In recent years, more focus has been given to coastal compound flooding, caused by the co-occurrence of high tides, coastal storm surges, waves, precipitation, and/or river discharge (Wahl et al. 2015). Storm events, such as Hurricane Florence (2018), have highlighted the importance of compound events and the need to include all relevant drivers of flooding to assess local and regional coastal flood risk. Hurricane Florence resulted in large amounts of rainfall in North and South Carolina. For example, locally, Swansboro and Elizabethtown, N.C., recorded close to 90 cm (Callaghan 2020) of rain. Rainfall together with other drivers resulted in a large compound flood zone in the low-lying coastal zone where ocean, precipitation, and river discharge were all of importance (Ye et al. 2021). However, a priori, the relative contribution of each physical driver to the flooding is often unknown. Whereas flooding hazards from each physical process may be realized, quantifying hazards due to the combination of two or more processes is difficult due to a large number of possible combinations and non-linear physical interactions (e.g., Huang et al. 2021). One solution is to apply multivariate extreme value theory, which requires dynamic downscaling of many events to define the critical region where flooding occurs. Ideally, all possible combinations need to be simulated by either the use of extensive computational resources or computationally efficient methods. Computationally efficient methods can be achieved by an acceleration of the direct simulations, developing a series of event reduction techniques, or by a combination of the two, for example, through hybrid downscaling (Bakker et al. 2022).

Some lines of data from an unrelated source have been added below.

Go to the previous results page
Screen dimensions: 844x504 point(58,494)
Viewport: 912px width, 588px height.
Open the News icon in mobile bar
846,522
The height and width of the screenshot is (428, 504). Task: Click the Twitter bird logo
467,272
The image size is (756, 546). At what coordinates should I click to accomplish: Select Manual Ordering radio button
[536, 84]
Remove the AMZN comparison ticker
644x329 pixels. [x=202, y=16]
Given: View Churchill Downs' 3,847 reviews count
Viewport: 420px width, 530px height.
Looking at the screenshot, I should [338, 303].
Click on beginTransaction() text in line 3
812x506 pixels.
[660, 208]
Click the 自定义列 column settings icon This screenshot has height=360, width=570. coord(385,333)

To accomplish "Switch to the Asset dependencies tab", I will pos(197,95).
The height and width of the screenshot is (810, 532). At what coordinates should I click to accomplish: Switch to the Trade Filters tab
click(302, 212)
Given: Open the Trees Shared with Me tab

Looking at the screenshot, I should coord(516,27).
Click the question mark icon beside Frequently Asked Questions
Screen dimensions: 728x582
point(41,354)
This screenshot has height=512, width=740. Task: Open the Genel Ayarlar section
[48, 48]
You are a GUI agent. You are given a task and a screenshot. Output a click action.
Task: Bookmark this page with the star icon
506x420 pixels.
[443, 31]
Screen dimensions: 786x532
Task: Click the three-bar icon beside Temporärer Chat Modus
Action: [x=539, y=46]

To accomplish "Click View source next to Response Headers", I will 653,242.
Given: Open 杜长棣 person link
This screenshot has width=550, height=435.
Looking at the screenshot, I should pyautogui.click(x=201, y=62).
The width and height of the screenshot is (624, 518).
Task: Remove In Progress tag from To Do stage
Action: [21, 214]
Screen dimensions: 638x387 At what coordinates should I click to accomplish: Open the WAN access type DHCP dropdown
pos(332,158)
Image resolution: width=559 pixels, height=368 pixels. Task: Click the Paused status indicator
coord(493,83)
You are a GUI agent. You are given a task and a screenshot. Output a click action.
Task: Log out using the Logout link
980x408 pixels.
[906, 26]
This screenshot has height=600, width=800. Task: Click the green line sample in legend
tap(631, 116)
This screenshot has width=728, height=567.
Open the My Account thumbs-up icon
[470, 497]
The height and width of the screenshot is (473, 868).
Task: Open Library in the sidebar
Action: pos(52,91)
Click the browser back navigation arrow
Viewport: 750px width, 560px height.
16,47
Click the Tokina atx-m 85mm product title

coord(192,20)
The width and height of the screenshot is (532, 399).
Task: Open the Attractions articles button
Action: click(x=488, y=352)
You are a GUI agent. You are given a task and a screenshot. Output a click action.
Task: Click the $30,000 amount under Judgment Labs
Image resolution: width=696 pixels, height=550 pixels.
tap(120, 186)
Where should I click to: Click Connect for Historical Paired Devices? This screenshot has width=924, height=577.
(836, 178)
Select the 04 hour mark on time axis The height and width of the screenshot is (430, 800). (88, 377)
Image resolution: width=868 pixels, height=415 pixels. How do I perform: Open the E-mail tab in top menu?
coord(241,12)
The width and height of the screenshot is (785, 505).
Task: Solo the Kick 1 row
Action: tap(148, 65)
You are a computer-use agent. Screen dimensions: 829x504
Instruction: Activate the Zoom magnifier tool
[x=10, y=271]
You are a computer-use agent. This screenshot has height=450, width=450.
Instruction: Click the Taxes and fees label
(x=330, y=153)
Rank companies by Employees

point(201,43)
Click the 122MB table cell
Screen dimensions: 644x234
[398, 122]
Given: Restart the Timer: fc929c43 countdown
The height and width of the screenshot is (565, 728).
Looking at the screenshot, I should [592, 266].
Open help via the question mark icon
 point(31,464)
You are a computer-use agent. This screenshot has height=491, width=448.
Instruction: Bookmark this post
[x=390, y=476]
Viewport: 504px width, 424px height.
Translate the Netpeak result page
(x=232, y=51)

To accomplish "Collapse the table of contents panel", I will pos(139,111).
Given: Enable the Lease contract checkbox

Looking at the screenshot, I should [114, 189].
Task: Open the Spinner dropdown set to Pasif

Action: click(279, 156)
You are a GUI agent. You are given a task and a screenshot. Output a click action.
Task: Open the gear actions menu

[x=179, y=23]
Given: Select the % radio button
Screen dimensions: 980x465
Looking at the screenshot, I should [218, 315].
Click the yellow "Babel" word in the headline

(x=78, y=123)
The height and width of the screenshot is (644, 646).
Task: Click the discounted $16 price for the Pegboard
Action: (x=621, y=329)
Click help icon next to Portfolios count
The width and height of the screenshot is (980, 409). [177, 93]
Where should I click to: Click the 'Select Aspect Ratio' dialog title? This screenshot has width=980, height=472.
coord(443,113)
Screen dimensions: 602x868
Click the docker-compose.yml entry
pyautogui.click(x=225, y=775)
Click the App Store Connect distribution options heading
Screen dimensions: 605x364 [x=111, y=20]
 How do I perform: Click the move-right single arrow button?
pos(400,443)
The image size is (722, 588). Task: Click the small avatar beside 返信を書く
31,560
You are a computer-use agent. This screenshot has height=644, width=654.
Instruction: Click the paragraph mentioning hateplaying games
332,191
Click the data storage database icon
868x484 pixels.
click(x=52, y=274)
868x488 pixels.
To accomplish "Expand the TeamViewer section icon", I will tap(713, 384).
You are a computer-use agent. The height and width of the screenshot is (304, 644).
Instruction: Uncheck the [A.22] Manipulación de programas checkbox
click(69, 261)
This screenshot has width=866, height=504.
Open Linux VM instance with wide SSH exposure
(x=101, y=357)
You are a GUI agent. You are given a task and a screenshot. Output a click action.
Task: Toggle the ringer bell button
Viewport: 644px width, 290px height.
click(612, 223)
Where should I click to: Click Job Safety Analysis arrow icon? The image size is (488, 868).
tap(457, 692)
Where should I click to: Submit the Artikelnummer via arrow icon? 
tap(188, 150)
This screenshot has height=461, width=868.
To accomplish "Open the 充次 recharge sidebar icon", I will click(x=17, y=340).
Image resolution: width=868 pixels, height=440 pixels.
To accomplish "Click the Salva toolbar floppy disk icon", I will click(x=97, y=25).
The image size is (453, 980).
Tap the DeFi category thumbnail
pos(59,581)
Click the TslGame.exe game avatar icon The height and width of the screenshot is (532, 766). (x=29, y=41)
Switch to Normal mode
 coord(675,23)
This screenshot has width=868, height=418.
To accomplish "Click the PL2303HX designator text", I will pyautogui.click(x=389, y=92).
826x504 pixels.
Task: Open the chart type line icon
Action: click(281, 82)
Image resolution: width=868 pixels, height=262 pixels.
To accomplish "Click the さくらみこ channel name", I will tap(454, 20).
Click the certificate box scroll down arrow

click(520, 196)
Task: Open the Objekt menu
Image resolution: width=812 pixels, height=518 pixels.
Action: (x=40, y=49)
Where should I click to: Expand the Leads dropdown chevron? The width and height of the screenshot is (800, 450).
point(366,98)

In addition to the general challenges of modeling compound flooding (Santiago-Collazo et al. 2019), estimating return periods (RPs) of TC-included flooding remains a significant obstacle. This challenge is related to two factors. First, TCs are poorly resolved in many synoptic-scale and global climate datasets used for meteorological forcing due to coarse spatial and temporal resolution, causing an underestimation in TC intensity (Roberts et al. 2020) and, consequently, storm surge and wave conditions (Murakami and Sugi 2010). Second, the limited record length of available meteorological forcing data, in combination with the low probability of TCs, means the number of TCs is too small to estimate RPs robustly (e.g., Lin and Emanuel 2016; Leijnse et al. 2022). In flood risk assessment, it is possible to overcome some of these limitations via synthetic emulation of TC tracks (e.g., Vickery et al. 2000; Bloemendaal et al. 2020; Nederhoff et al. 2021a, b) or other statistical techniques such as the joint probability method (JPM; Resio and Irish 2015; Gonzalez et al. 2019; Nadal-Caraballo et al. 2022). Still, these approaches suffer from parameterizations of key physics (e.g., land–sea interactions or sea water temperature) and are based on datasets with limited temporal length. Alternatives could be the pseudo-global warming approach (Jyoteeshkumar Reddy et al. 2021) or the full dynamical approach (Mori and Takemi 2016) which is only available to a few nationwide research centers with very high computing capacity (Mori et al. 2021).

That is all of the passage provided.